Уже по пути на Несвиж П. И. Багратион получил через М. И. Платова рапорт И. С. Дорохова с сообщением о том, что неприятель якобы оставил Воложин. Поэтому он приказал обоим генералам взять этот городок и «употребить все силы и старания», чтобы «удержать сей важный пункт по крайней мере» до 26 июня. Это должно было оградить его от флангового удара с севера при движении армии на Минск более коротким путем через Кайданы.
М. И. Платов на Воложин не пошел. Продержав противника в напряжении трехдневной демонстрацией готовящегося наступления на Вишнев, он переправился в ночь на 25 июня через Неман у Николаева, сжег за собой мост и повел свой корпус вслед за отступающей армией. П. И. Багратион выразил «чрезвычайное сожаление» по этому поводу. И не только потому, что атаман не предпринял попытки занять покинутый французами городишко, но и потому, что он, находясь «так близко к господину Дорохову и видя его положение, со всех сторон не столь выгодное», оставил его с небольшим отрядом, «так сказать, жертвою» врагу. Напомнив с нескрываемым раздражением «милостивому государю Матвею Ивановичу» об «усердии к службе государю и любви к отечеству», командующий порекомендовал ему найти способ соединиться с товарищем по оружию и следовать вместе с ним трактом, «прикрывая дороги минские со стороны неприятеля». Это предписание уязвило самолюбие атамана и чуть было не привело к осложнению отношений между двумя полководцами. Но добрый нрав того и другого позволил им сохранить чувства дружбы и признательноети до конца дней. До конца же оставалось чуть более двух месяцев.
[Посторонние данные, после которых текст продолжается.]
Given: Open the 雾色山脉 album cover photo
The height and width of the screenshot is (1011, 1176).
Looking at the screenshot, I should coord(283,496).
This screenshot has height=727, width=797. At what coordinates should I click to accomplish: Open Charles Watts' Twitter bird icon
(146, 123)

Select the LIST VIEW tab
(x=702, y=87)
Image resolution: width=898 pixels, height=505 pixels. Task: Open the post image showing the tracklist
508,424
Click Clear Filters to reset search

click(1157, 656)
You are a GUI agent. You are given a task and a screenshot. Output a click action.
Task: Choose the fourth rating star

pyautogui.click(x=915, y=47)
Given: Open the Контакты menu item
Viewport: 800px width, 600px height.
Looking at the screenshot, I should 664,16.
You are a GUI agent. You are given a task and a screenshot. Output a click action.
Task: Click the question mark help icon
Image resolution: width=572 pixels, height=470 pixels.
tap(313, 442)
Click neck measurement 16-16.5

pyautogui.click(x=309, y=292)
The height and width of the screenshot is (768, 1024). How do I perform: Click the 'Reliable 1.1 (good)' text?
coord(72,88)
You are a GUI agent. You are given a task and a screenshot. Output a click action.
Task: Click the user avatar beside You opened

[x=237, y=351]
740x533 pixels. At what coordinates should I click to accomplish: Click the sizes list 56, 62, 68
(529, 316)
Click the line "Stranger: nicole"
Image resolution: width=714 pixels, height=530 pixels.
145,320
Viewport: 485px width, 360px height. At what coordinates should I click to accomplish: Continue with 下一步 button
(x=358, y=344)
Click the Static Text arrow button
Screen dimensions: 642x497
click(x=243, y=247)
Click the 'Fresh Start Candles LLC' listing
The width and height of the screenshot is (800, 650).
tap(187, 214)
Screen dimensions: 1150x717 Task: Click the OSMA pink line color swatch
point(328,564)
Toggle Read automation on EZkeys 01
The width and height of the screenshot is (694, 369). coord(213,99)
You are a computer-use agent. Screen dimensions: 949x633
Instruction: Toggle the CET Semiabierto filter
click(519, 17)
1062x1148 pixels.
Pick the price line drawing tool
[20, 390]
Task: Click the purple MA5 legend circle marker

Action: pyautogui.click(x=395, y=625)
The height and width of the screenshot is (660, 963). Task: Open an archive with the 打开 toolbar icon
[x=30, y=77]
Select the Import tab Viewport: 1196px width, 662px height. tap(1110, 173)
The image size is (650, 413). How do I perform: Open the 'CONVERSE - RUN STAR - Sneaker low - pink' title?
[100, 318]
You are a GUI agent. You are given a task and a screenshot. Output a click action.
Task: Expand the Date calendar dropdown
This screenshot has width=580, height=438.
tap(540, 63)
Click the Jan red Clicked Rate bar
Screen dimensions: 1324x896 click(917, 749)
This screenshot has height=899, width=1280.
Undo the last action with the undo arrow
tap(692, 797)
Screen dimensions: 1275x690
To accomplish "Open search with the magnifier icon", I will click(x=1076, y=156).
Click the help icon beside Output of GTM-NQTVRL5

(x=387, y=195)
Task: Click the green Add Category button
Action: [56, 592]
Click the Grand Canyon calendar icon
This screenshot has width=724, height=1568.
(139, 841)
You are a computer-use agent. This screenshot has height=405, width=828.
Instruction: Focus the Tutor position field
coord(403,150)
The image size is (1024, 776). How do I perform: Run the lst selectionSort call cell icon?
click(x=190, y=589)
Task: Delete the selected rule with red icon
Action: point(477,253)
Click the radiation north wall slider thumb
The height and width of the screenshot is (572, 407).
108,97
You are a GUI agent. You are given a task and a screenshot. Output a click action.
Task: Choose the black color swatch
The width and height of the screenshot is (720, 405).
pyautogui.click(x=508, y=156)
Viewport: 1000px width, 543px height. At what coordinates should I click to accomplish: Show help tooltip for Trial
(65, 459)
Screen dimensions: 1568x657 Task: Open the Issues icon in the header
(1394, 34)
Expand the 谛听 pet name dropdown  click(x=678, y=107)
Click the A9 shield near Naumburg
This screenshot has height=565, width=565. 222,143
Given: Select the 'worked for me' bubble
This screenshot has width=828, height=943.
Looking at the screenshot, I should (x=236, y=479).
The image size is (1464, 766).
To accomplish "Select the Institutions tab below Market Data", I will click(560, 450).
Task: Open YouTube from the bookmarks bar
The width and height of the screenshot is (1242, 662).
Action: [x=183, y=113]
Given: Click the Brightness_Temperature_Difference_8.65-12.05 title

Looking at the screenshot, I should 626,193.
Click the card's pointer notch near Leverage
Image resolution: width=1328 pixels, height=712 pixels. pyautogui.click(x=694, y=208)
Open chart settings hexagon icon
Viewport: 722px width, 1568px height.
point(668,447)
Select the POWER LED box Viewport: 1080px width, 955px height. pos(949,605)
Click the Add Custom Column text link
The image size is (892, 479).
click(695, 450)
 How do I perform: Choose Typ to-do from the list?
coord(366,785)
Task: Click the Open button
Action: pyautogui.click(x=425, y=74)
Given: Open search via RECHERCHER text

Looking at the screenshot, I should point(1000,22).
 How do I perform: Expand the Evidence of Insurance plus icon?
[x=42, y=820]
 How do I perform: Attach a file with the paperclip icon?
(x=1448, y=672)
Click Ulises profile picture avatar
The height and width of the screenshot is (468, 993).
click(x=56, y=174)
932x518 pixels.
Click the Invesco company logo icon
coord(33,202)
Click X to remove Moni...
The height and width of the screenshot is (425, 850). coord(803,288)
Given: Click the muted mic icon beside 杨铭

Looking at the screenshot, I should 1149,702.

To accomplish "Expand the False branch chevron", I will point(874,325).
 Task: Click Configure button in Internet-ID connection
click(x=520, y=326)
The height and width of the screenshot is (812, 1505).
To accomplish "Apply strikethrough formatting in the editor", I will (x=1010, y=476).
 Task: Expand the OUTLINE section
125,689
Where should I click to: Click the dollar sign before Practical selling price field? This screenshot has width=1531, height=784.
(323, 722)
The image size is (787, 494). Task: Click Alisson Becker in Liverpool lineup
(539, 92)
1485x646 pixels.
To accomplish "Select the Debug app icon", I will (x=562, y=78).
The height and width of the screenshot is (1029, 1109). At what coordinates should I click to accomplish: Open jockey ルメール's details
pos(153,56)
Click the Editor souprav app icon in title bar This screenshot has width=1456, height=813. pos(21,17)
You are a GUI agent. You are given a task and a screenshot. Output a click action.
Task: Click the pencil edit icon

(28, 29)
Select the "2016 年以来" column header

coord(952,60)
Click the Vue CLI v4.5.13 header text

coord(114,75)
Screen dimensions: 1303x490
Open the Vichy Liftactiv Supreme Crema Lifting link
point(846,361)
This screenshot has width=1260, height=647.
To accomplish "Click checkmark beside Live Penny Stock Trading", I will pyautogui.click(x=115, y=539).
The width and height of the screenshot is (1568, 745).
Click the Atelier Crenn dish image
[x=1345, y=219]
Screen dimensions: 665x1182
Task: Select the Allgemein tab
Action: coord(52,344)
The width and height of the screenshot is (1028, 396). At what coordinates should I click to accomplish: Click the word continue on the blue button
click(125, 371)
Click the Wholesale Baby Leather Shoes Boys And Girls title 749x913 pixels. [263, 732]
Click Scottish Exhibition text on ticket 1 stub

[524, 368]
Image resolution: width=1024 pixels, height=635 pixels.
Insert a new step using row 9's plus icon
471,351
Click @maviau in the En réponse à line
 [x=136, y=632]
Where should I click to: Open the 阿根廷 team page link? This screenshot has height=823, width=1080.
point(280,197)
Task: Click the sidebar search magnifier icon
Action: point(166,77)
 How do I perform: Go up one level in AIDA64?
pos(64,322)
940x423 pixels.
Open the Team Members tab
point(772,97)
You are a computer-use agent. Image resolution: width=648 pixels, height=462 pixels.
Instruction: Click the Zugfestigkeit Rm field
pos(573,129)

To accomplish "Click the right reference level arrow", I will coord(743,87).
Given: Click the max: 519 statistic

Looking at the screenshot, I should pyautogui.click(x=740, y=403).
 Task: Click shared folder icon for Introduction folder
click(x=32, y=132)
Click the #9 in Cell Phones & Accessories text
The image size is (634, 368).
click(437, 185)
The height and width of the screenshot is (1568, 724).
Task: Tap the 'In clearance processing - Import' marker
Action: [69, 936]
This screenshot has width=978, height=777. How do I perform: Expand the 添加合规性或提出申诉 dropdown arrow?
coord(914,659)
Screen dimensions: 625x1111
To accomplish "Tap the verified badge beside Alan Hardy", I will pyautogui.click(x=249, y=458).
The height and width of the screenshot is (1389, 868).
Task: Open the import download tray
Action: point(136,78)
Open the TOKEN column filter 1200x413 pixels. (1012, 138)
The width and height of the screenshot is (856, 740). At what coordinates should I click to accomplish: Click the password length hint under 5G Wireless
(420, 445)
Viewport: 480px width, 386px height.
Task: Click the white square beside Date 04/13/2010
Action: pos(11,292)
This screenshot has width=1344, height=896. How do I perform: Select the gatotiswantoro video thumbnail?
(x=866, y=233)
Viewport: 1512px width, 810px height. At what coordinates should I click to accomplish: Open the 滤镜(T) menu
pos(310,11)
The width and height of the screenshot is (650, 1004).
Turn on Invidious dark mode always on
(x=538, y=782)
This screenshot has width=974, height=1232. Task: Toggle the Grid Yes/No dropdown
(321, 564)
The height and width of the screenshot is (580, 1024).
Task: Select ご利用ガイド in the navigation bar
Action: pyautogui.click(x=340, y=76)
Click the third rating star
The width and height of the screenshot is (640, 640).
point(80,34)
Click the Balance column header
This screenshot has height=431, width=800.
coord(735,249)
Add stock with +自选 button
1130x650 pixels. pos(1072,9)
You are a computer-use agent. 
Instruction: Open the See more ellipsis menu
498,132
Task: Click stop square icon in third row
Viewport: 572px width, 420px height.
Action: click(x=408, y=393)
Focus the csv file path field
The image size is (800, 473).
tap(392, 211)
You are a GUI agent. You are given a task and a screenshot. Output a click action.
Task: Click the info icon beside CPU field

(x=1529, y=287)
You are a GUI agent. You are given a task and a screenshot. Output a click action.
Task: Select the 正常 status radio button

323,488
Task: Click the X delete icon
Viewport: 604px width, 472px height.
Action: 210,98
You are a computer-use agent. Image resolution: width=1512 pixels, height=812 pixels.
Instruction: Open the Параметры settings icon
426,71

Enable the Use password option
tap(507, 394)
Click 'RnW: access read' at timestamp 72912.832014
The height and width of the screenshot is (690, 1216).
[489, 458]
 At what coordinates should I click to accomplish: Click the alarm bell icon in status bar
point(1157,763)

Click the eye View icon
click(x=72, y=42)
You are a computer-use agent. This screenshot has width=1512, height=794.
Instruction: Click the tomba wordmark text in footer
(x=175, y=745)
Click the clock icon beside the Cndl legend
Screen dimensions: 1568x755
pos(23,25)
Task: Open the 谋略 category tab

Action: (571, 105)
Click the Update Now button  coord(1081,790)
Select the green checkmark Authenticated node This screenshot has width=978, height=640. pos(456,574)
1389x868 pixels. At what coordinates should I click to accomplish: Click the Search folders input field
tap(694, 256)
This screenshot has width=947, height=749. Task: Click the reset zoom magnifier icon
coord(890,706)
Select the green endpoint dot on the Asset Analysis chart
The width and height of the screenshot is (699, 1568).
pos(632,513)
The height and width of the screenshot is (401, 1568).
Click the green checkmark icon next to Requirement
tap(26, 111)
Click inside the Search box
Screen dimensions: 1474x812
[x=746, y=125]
Случай этот в силу его частного характера в калейдоскопе тех великих событий на полях России могли, конечно, обойти историки Отечественной войны. Но биографы М. И. Платова не имели на то права, поскольку из таких нерешенных вопросов складывалось искаженное представление о человеке, бесспорно, неординарном.
У читателя может возникнуть вопрос, почему М. И. Платов, знавший цену воинской дисциплине, так охотно, по его же словам, присоединившийся к вверенной его сиятельству армии, не выполнил предписания князя П. И. Багратиона? Чтобы ответить на этот вопрос, необходимо вникнуть в обстоятельства, повлекшие за собой невыполнение приказа. Но именно они оказались за пределом внимания исследователей.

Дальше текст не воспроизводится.